En signant deux pole positions aux Grands Prix de Monaco et d'Azerbaïdjan de F1, Ferrari a prouvé que sa monoplace pouvait être extrêmement rapide sur un tour. Néanmoins, le Cheval Cabré a rarement pu concrétiser le dimanche en raison de problèmes sur ses pneumatiques.

À plusieurs reprises, les pilotes Charles Leclerc et Carlos Sainz ont mis leurs gommes en charpie en essayant de tenir le rythme de leurs adversaires dans le peloton. L'exemple le plus criant est celui du GP de France où les deux hommes, qualifiés dans le top 10, ont rallié l'arrivée hors des points.

Le GP de Grande-Bretagne de dimanche dernier a toutefois offert un scénario bien différent. Leclerc a profité de l'accrochage entre Max Verstappen et Lewis Hamilton au départ pour mener la majeure partie de la course avant d'être finalement doublé in extremis par Hamilton à trois tours du but.

Selon Mattia Binotto, directeur de la Scuderia, le regain de forme de son équipe en Grande-Bretagne s'explique par l'absence de l'effet néfaste des perturbations aérodynamiques sur la SF21. En effet, étant donné que Leclerc évoluait en première position, le Monégasque n'avait pas à subir les turbulences créées par les monoplaces devant lui, contrairement à son coéquipier Sainz, classé sixième.

"Si vous regardez le GP d'Autriche, [Lando] Norris est monté sur le podium en faisant une course fantastique", a indiqué Binotto dans le paddock de Silverstone. "Mais son rythme de course était très similaire au nôtre, nous étions simplement coincés dans le trafic. Je pense que la clé est d'être en tête dès le début de la course."

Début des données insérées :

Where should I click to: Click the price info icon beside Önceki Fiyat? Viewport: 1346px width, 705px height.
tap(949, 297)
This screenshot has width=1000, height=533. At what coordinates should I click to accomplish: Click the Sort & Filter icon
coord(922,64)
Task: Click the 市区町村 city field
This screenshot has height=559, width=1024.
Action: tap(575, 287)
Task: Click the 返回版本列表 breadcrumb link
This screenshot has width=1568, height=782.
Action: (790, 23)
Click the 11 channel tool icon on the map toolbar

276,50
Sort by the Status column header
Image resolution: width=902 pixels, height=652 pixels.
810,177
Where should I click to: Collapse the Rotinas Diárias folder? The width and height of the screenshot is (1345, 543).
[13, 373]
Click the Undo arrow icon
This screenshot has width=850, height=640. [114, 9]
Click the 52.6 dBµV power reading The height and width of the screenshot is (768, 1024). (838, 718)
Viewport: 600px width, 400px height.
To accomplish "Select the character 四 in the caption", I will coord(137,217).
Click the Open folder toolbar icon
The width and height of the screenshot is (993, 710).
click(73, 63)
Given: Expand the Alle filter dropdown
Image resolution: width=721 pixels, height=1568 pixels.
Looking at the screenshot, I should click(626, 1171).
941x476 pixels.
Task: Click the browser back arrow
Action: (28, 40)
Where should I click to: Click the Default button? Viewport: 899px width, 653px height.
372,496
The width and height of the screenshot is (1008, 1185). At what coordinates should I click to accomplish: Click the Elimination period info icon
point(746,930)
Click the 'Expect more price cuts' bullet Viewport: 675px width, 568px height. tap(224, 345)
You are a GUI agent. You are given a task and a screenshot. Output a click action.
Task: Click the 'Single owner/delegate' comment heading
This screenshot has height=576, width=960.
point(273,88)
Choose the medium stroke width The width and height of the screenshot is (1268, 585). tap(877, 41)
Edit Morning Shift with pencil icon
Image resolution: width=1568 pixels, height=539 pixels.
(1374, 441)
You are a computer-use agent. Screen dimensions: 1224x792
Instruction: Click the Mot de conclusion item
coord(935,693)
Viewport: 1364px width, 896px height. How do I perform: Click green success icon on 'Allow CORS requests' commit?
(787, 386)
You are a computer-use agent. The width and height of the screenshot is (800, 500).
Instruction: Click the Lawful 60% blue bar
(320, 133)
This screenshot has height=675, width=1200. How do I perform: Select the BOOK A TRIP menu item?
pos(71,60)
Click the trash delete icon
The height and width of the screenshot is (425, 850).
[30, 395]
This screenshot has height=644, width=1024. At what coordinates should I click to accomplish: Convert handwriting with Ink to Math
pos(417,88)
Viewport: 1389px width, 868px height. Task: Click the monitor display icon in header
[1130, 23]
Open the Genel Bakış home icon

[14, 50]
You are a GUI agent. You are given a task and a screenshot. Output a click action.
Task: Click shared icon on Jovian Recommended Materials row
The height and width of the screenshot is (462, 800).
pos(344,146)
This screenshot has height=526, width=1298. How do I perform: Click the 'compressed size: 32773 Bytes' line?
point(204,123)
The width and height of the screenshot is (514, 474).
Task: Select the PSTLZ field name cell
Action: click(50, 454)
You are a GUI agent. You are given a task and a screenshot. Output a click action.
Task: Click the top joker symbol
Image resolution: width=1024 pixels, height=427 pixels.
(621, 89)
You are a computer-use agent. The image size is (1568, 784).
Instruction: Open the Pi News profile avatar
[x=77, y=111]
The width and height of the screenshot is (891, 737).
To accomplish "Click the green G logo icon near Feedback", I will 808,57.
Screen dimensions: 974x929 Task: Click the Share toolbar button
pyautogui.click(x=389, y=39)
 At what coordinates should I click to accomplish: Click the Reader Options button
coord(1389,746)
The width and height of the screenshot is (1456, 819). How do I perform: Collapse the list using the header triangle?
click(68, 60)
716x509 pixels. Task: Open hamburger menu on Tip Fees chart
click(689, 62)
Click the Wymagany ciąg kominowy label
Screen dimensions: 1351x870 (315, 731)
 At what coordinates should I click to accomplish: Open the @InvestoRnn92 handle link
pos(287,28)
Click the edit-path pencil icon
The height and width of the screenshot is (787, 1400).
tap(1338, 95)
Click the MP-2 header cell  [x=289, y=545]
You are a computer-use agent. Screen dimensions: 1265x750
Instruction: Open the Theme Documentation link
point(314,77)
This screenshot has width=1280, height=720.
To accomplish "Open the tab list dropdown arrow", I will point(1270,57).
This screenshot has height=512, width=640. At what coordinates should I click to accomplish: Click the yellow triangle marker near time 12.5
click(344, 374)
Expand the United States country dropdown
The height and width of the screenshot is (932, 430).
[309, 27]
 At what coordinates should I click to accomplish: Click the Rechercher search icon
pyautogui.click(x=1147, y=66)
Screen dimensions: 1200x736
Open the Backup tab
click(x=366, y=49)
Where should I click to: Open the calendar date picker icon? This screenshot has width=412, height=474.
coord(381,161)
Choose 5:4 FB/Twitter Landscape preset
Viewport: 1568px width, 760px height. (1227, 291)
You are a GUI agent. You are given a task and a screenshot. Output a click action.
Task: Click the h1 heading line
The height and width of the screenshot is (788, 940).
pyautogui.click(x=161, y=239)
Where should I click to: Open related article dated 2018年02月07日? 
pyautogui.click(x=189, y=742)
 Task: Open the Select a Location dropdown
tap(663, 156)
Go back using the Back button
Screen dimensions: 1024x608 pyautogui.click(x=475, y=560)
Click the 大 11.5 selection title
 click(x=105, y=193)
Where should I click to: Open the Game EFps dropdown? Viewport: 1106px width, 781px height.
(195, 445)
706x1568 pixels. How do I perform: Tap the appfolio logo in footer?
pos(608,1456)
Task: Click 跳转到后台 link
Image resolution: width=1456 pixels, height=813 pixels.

"[À Silverstone], Charles était en tête et pouvait suivre son propre rythme alors que [Sainz] était coincé dans le trafic. Quand Carlos a eu la voie libre, son rythme a été similaire à celui de Charles. Donc, je pense que [nos mauvaises performances] ne sont pas causées par un manque de rythme."

Le fait de mener la course pendant près de 50 tours a aidé Leclerc à atténuer ses problèmes de dégradation et de s'assurer une place sur le podium. Mais Binotto a révélé que l'ensemble des performances de la SF21, à l'air libre comme dans le trafic, se sont améliorées après le naufrage du GP de France.

"Après le GP France, où nous connu des problèmes sur le train avant, nous nous sommes réunis, nous avons travaillé et, d'une certaine manière, nous avons identifié nos faiblesses et tenté d'y remédier", a-t-il expliqué. "C'est la deuxième course consécutive où notre rythme en course est bon. C'était l'un de nos points faibles en début de saison, donc cela montre que nous progressons. Après 10 courses, nous avons déjà inscrit 17 points de plus que notre total de l'année dernière. En tant qu'équipe, [nous] montrons que les progrès sont nombreux."